By the time President-elect Joe Biden takes office, President Donald Trump will have reduced legal immigration by up to 49%, Stuart Anderson writes in Forbes. Biden will inherit a U.S. Citizenship and Immigration Services (USCIS) backlog, a gutted visa system for skilled workers, travel bans affecting millions of Americans and their families, a university system bereft of international students, and the responsibility for the fates of hundreds of thousands of Deferred Action for Childhood Arrivals (DACA) and Temporary Protected Status (TPS) recipients. "Analysts believe if the Biden administration is smart, it will make a clean break from the Trump era by undoing all executive orders and proclamations on immigration that are not directly tied to health concerns related to Covid-19," Anderson writes.
Matt Viser, Seung Min Kim and Annie Linskey at The Washington Post report that the Biden-Harris team is planning to do just that. "He will repeal the ban on almost all travel from some Muslim-majority countries, and he will reinstate the program allowing ‘dreamers,’ who were brought to the United States illegally as children, to remain in the country, according to people familiar with his plans."

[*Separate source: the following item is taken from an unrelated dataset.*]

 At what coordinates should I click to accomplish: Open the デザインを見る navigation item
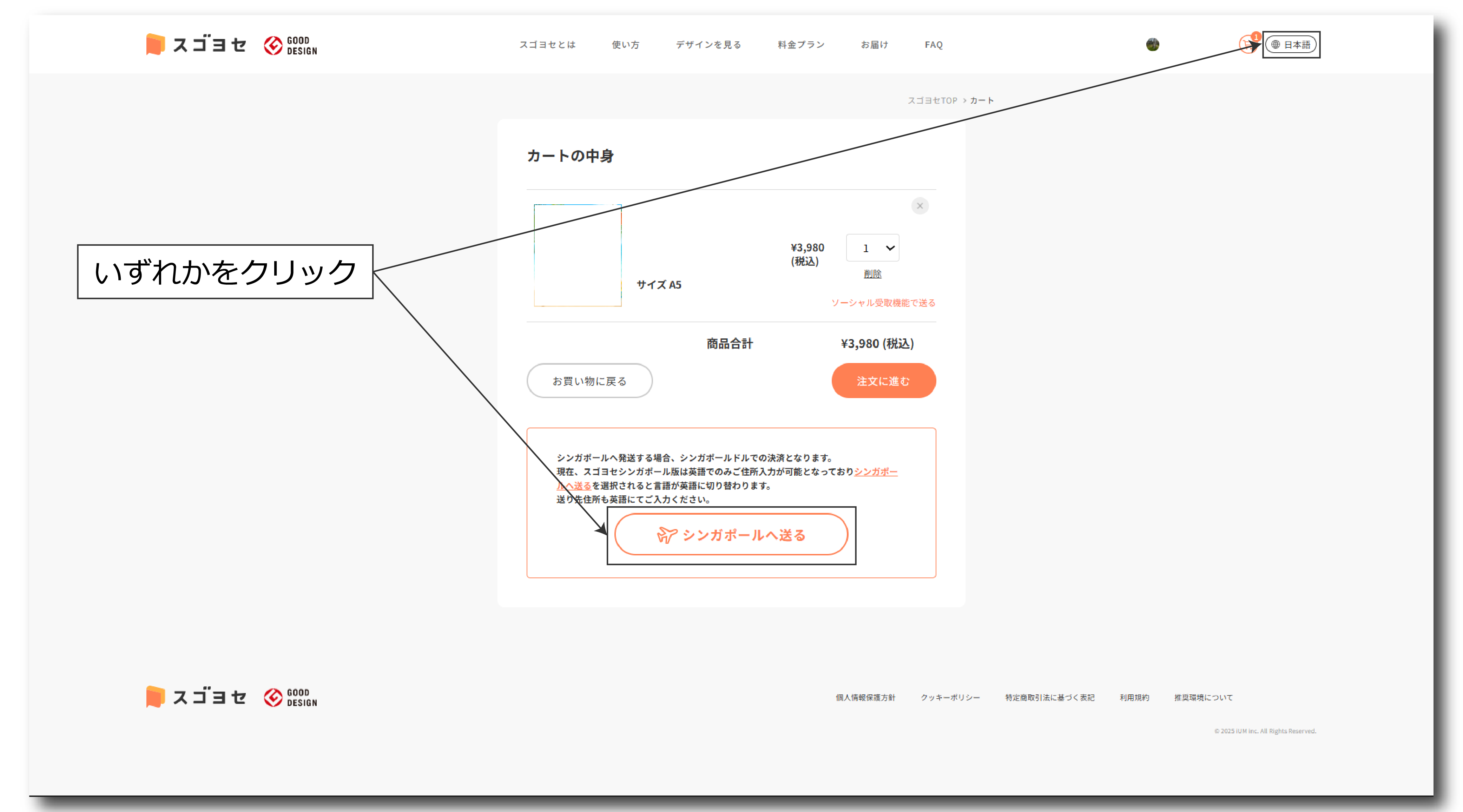click(708, 44)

Politico’s Rebecca Rainey and Bryan Bender write that "[i]mmigration policy would be the most dramatic and immediate reversal of Trump policies when Biden takes office."
As we noted following the news of Biden’s victory, Americans across the political spectrum want an immigration approach that re-establishes our values of compassion, dignity and opportunity. Republicans and Democrats in Congress should find common ground to create immigration policies that benefit all of us. For my part, I couldn’t help but think about the millions of immigrants — supported by conservatives, moderates and liberals — who can finally breathe deeply.
Welcome to Monday’s edition of Noorani’s Notes. If you have a story to share from your own community, please send it to me at [email protected].
Category: "The Future of Immigration Policy"
The Answer: "Leading the Way, Week of Nov. 16." (Registration is free)
The Question: "Where are 35 speakers gathering over 13 panels to discuss the future of American immigration?"
(Thank you, Alex — Canadian immigrant, naturalized U.S. citizen — for the decades of joy.)
NEW AMERICAN VICTORIES – I love this story: Numerous first- and second-generation Americans were elected to office this week in historic races across the country, Rupa Shenoy reports for The World. "Samba Baldeh, an immigrant from The Gambia, will represent a mostly white area in the Wisconsin Legislature as its first Muslim member. Naquetta Ricks, a refugee from Liberia, is joining the Colorado House. Kesha Ram, the daughter of an Indian immigrant father and Jewish American mother, is now the first woman of color in the Vermont Senate. Iman Jodeh, the daughter of Palestinian immigrants and refugees, is now Colorado’s first Muslim lawmaker." Beyond their immigrant status, the newly elected officials also share the same goals: "to defend democracy, diversity and inclusiveness."
SOUTH TEXAS VOTE – Around 25-30% of Latino voters nationwide have supported Republican candidates for decades, "but many Democrats said they were particularly alarmed by the loss of support in the Rio Grande Valley, where Mr. Biden won some border counties by significantly smaller margins than Hillary Clinton did in 2016," reports Jennifer Medina for The New York Times. Gilberto Hinojosa, Texas Democratic Party chairman and Rio Grande Valley resident, attributes Biden’s lackluster performance in South Texas to a missed opportunity to "counter Republican messaging on three issues important to Latino voters: pandemic shutdowns, oil jobs and abortion," Elizabeth Findell writes in The Wall Street Journal. President Trump’s messaging around
abortion, unauthorized immigrants and border security may have also broken through to South Texas Latino voters, according to a deep dive by the Dallas Morning News. "There is a divide between an RGV Latino voter and a Dallas County or Harris County Latino voter," said Antonion Arellano, interim executive director of the progressive Latino group Jolt Action. "We need to recognize that Texas is the size of three Georgias — it’s a massive state. Latinos in the North, in the East, in the West and in the South of Texas all have different motivators that are driving them out to vote."